Tarefas ::
1) Imprima sem nenhuma alteração a parte do trecho sobre o Pânico de 1907 que começa em "Segue-se uma crise" e vai até "21 de outubro.".
2) Diga se cada afirmação abaixo está de acordo com o trecho sobre o Pânico de 1907, respondendo sim ou não e citando as palavras do trecho que decidem a questão.
(a) O Pânico de 1907 culminou no dia 21 de outubro.
(b) O Departamento do Tesouro intermediou acordos com cinco gigantes do setor bancário americano.
(c) O fundo citado receberia US$75 bilhões.
3) Liste todos os acontecimentos dos quais, segundo o trecho sobre o Pânico de 1907, "não estamos falando".

Trecho apresentado ::
:::::

Segue-se uma crise de crédito. Logo o temor se espalha por Wall Street, onde os grandes bancos repelem rumores de insolvência em meio a um pânico econômico geral. Washington é forçado a interferir. O mercado desfalece.
Se isso soa familiar, deveria. Salvo que não estamos falando da crise dos empréstimos hipotecários subprime (de alto risco), ou dos acordos intermediados pelo Departamento do Tesouro na semana passada com três gigantes do setor bancário americano, para fornecer US$75 bilhões a um fundo com vistas a estabilizar o mercado de crédito global, ou a queda de 366 pontos da sexta-feira retrasada no mercado acionário.
De fato, essa é uma breve história do Pânico de 1907, que culminou exatamente há 100 anos, no dia 21 de outubro.

:::::

Registros fornecidos ::

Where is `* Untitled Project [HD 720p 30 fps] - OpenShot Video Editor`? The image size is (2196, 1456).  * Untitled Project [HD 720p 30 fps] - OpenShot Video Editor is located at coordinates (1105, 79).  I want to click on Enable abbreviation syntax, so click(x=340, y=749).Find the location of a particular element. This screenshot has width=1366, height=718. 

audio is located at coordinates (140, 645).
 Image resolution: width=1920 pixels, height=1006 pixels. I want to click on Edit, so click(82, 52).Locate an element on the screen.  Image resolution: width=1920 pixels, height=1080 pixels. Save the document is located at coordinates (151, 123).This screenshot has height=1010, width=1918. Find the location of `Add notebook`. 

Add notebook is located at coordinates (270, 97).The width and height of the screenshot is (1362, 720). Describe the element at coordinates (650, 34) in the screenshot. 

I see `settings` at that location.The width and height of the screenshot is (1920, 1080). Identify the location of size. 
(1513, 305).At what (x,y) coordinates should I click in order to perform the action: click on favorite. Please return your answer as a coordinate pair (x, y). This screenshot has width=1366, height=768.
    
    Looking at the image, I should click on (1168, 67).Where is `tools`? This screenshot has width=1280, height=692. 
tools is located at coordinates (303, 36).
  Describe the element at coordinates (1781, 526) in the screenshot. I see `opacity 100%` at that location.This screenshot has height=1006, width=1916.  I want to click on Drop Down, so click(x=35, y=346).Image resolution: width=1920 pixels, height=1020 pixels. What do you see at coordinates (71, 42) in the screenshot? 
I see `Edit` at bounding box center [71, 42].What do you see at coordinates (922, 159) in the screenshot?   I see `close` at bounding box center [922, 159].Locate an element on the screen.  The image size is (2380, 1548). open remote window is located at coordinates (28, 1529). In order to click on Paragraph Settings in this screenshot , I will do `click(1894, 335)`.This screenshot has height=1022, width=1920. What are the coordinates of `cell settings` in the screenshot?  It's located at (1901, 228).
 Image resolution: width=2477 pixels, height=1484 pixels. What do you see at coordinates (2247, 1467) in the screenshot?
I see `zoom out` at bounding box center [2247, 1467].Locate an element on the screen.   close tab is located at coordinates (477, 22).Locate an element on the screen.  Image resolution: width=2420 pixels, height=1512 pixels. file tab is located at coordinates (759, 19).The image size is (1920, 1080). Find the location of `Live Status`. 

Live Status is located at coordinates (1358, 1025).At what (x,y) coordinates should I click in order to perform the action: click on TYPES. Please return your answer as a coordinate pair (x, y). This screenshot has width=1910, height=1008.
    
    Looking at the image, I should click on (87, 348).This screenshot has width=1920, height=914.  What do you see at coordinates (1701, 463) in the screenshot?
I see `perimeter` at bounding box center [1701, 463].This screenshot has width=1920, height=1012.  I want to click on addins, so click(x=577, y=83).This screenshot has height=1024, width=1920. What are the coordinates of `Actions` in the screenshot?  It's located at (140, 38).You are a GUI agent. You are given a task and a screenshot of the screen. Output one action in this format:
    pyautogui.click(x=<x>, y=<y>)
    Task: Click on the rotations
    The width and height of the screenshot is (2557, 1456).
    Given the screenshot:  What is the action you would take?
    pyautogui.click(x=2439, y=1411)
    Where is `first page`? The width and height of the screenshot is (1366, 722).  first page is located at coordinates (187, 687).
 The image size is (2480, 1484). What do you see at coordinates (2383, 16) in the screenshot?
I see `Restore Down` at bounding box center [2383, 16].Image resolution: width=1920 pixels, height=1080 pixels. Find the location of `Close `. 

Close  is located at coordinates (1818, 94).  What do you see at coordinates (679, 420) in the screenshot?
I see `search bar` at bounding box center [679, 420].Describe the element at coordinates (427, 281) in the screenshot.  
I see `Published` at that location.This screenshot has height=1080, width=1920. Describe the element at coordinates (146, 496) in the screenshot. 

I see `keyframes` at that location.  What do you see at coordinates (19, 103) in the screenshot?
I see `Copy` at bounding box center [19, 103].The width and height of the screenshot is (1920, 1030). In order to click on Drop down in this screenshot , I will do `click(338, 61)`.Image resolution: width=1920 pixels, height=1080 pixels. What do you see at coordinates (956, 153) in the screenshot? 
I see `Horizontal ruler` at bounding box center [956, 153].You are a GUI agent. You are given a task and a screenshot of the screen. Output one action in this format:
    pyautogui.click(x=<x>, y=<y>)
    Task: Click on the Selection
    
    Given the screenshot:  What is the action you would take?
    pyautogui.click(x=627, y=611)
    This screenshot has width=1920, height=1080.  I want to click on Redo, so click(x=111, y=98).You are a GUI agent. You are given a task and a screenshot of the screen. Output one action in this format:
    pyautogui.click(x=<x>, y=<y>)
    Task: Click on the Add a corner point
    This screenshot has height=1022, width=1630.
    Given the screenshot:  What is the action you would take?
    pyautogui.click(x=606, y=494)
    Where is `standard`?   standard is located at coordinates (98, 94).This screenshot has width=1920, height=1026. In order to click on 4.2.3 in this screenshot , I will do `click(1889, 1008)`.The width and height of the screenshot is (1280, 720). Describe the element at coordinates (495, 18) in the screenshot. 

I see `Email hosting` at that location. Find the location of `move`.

:::::

Respostas às tarefas ::
1)
Segue-se uma crise de crédito. Logo o temor se espalha por Wall Street, onde os grandes bancos repelem rumores de insolvência em meio a um pânico econômico geral. Washington é forçado a interferir. O mercado desfalece.
Se isso soa familiar, deveria. Salvo que não estamos falando da crise dos empréstimos hipotecários subprime (de alto risco), ou dos acordos intermediados pelo Departamento do Tesouro na semana passada com três gigantes do setor bancário americano, para fornecer US$75 bilhões a um fundo com vistas a estabilizar o mercado de crédito global, ou a queda de 366 pontos da sexta-feira retrasada no mercado acionário.
De fato, essa é uma breve história do Pânico de 1907, que culminou exatamente há 100 anos, no dia 21 de outubro.

2)
(a) Sim: "culminou exatamente há 100 anos, no dia 21 de outubro".
(b) Não: "com três gigantes do setor bancário americano".
(c) Sim: "para fornecer US$75 bilhões a um fundo".

3)
- a crise dos empréstimos hipotecários subprime (de alto risco)
- os acordos intermediados pelo Departamento do Tesouro na semana passada com três gigantes do setor bancário americano, para fornecer US$75 bilhões a um fundo com vistas a estabilizar o mercado de crédito global
- a queda de 366 pontos da sexta-feira retrasada no mercado acionário